━━━ Provided records
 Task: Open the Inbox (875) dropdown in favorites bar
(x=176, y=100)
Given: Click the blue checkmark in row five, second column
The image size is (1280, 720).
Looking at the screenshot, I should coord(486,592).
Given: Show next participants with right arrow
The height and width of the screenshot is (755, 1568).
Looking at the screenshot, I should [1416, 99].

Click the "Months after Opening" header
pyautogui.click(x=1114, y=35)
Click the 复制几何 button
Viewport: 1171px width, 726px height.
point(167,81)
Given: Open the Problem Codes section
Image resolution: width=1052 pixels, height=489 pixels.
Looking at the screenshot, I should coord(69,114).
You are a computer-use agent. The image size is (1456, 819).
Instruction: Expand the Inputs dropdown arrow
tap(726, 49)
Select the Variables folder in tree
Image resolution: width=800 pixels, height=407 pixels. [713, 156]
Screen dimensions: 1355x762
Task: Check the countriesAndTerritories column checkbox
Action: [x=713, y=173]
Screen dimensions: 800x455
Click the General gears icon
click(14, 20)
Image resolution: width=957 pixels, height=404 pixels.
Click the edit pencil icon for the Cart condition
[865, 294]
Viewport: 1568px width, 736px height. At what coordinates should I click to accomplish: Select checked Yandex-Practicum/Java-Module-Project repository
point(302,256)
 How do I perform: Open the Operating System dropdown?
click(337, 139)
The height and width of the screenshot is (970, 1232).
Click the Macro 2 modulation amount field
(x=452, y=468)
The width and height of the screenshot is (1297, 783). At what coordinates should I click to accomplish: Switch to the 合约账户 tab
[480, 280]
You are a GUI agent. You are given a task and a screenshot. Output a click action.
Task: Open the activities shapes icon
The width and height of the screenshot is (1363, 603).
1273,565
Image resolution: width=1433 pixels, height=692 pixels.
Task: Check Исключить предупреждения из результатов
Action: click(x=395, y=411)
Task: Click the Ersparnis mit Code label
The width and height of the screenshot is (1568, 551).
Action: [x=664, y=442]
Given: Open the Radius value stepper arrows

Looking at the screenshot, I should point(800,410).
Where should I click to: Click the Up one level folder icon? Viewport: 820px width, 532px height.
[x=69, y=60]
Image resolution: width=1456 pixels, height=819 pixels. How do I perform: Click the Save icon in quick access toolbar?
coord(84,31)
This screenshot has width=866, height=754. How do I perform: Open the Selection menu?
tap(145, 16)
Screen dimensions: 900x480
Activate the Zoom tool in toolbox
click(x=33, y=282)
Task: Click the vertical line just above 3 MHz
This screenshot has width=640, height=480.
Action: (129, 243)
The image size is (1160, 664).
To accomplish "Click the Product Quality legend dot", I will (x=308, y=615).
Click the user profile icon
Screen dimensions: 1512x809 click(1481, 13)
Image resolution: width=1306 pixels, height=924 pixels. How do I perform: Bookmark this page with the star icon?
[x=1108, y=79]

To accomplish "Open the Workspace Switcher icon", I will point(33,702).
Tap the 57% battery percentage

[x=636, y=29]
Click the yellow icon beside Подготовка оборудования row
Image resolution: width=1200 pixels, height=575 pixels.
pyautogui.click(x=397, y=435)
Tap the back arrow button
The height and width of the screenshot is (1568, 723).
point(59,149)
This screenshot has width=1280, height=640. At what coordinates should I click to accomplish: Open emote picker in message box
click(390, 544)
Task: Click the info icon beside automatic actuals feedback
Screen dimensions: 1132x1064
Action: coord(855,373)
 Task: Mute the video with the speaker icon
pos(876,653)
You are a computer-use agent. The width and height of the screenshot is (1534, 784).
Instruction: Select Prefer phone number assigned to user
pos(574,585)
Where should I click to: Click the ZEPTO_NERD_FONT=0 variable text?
━━━━━━
Go through the records above and swap every "Instruction" for "Directive", then give the lines again with everything else left as it was.

**Result of this task**
 Task: Open the Inbox (875) dropdown in favorites bar
(x=176, y=100)
Given: Click the blue checkmark in row five, second column
The image size is (1280, 720).
Looking at the screenshot, I should coord(486,592).
Given: Show next participants with right arrow
The height and width of the screenshot is (755, 1568).
Looking at the screenshot, I should [1416, 99].

Click the "Months after Opening" header
pyautogui.click(x=1114, y=35)
Click the 复制几何 button
Viewport: 1171px width, 726px height.
point(167,81)
Given: Open the Problem Codes section
Image resolution: width=1052 pixels, height=489 pixels.
Looking at the screenshot, I should coord(69,114).
You are a computer-use agent. The image size is (1456, 819).
Directive: Expand the Inputs dropdown arrow
tap(726, 49)
Select the Variables folder in tree
Image resolution: width=800 pixels, height=407 pixels. [713, 156]
Screen dimensions: 1355x762
Task: Check the countriesAndTerritories column checkbox
Action: [x=713, y=173]
Screen dimensions: 800x455
Click the General gears icon
click(14, 20)
Image resolution: width=957 pixels, height=404 pixels.
Click the edit pencil icon for the Cart condition
[865, 294]
Viewport: 1568px width, 736px height. At what coordinates should I click to accomplish: Select checked Yandex-Practicum/Java-Module-Project repository
point(302,256)
 How do I perform: Open the Operating System dropdown?
click(337, 139)
The height and width of the screenshot is (970, 1232).
Click the Macro 2 modulation amount field
(x=452, y=468)
The width and height of the screenshot is (1297, 783). At what coordinates should I click to accomplish: Switch to the 合约账户 tab
[480, 280]
You are a GUI agent. You are given a task and a screenshot. Output a click action.
Task: Open the activities shapes icon
The width and height of the screenshot is (1363, 603).
1273,565
Image resolution: width=1433 pixels, height=692 pixels.
Task: Check Исключить предупреждения из результатов
Action: click(x=395, y=411)
Task: Click the Ersparnis mit Code label
The width and height of the screenshot is (1568, 551).
Action: [x=664, y=442]
Given: Open the Radius value stepper arrows

Looking at the screenshot, I should point(800,410).
Where should I click to: Click the Up one level folder icon? Viewport: 820px width, 532px height.
[x=69, y=60]
Image resolution: width=1456 pixels, height=819 pixels. How do I perform: Click the Save icon in quick access toolbar?
coord(84,31)
This screenshot has width=866, height=754. How do I perform: Open the Selection menu?
tap(145, 16)
Screen dimensions: 900x480
Activate the Zoom tool in toolbox
click(x=33, y=282)
Task: Click the vertical line just above 3 MHz
This screenshot has width=640, height=480.
Action: (129, 243)
The image size is (1160, 664).
To accomplish "Click the Product Quality legend dot", I will (x=308, y=615).
Click the user profile icon
Screen dimensions: 1512x809 click(1481, 13)
Image resolution: width=1306 pixels, height=924 pixels. How do I perform: Bookmark this page with the star icon?
[x=1108, y=79]

To accomplish "Open the Workspace Switcher icon", I will point(33,702).
Tap the 57% battery percentage

[x=636, y=29]
Click the yellow icon beside Подготовка оборудования row
Image resolution: width=1200 pixels, height=575 pixels.
pyautogui.click(x=397, y=435)
Tap the back arrow button
The height and width of the screenshot is (1568, 723).
point(59,149)
This screenshot has width=1280, height=640. At what coordinates should I click to accomplish: Open emote picker in message box
click(390, 544)
Task: Click the info icon beside automatic actuals feedback
Screen dimensions: 1132x1064
Action: coord(855,373)
 Task: Mute the video with the speaker icon
pos(876,653)
You are a computer-use agent. The width and height of the screenshot is (1534, 784).
Directive: Select Prefer phone number assigned to user
pos(574,585)
Where should I click to: Click the ZEPTO_NERD_FONT=0 variable text?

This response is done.